I've tried setting the initial capacity to a very large number, but it's still extremely slow:
val initCapacity = java.lang.Math.pow(initialGrid.width*initialGrid.height,3).intValue()
val frontier = new QuickQueue[Node](initCapacity)
Here is the quick queue code:
class QuickQueue[T](capacity: Int) {
val hashSet = new HashSet[T](capacity)
val queue = new Queue[T]
//methods below
For more info, here is the hash function. I store the grid values in bytes in two arrays and access it using tuples:
override def hashCode(): Int = {
var sum = Math.pow(grid.goalCoords._1, grid.goalCoords._2).toInt
for (y <- 0 until grid.height) {
for (x <- 0 until grid.width) {
sum += Math.pow(grid((x, y)).doubleValue(), x.toDouble).toInt
}
sum += Math.pow(sum, y).toInt
}
return sum
}
Any suggestions on how to setup a HashSet
that wont slow things down? Maybe another suggestion of how to remember explored states?

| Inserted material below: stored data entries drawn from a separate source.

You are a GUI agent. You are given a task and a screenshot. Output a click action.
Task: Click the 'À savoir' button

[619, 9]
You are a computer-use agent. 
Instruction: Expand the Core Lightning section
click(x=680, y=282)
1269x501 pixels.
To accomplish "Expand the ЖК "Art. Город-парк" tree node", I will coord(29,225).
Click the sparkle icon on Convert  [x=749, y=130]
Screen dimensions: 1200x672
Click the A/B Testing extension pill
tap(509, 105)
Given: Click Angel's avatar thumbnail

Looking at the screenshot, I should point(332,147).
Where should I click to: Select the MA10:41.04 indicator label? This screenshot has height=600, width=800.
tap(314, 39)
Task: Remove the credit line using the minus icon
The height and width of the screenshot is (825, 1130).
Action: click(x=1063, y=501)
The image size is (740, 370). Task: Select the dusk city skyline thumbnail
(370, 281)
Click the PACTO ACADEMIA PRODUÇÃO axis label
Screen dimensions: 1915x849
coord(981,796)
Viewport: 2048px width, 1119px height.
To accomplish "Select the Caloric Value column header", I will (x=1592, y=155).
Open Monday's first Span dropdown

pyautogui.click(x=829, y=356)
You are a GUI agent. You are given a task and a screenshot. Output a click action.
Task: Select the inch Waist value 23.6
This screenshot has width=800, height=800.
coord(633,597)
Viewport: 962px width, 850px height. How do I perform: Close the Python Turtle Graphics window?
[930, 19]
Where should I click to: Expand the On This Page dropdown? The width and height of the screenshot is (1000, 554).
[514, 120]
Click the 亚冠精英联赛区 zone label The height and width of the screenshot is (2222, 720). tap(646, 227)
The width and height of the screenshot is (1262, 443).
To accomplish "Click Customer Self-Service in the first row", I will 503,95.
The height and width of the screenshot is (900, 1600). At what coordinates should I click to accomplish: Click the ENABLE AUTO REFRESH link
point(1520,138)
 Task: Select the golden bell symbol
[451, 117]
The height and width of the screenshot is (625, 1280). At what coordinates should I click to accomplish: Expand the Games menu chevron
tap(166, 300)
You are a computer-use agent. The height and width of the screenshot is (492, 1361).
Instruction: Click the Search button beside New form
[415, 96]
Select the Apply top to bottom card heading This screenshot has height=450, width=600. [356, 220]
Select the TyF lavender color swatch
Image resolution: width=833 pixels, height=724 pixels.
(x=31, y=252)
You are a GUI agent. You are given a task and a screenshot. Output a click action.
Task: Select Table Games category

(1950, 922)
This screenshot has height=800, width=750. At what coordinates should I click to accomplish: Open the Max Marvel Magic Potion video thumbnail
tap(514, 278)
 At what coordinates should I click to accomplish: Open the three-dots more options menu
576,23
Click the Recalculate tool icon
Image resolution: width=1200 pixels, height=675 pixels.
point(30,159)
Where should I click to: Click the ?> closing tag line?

P.S. using java.util.HashSet
, and even with initial capacity set, it takes 80 seconds vs < 7 seconds w/o the set
Okay, for a start, please replace
override def hashCode(): Int =
with
override lazy val hashCode: Int =
so you don't calculate (grid.height*grid.width
) floating point powers every time you need to access the hash code. That should speed things up by an enormous amount.
Then, unless you somehow rely upon close cells having close hash codes, don't re-invent the wheel. Use scala.util.hashing.MurmurHash3.seqHash
or somesuch to calculate your hash. This should speed your hash up by another factor of 20 or so. (Still keep the lazy val.)
Then you only have overhead from the required set operations. Right now, unless you have a lot of 0x0 grids, you are using up the overwhelming majority of your time waiting for math.pow to give you a result (and risking everything becoming Double.PositiveInfinity
or 0.0
, depending on how big the values are, which will create hash collisions which will slow things down still further).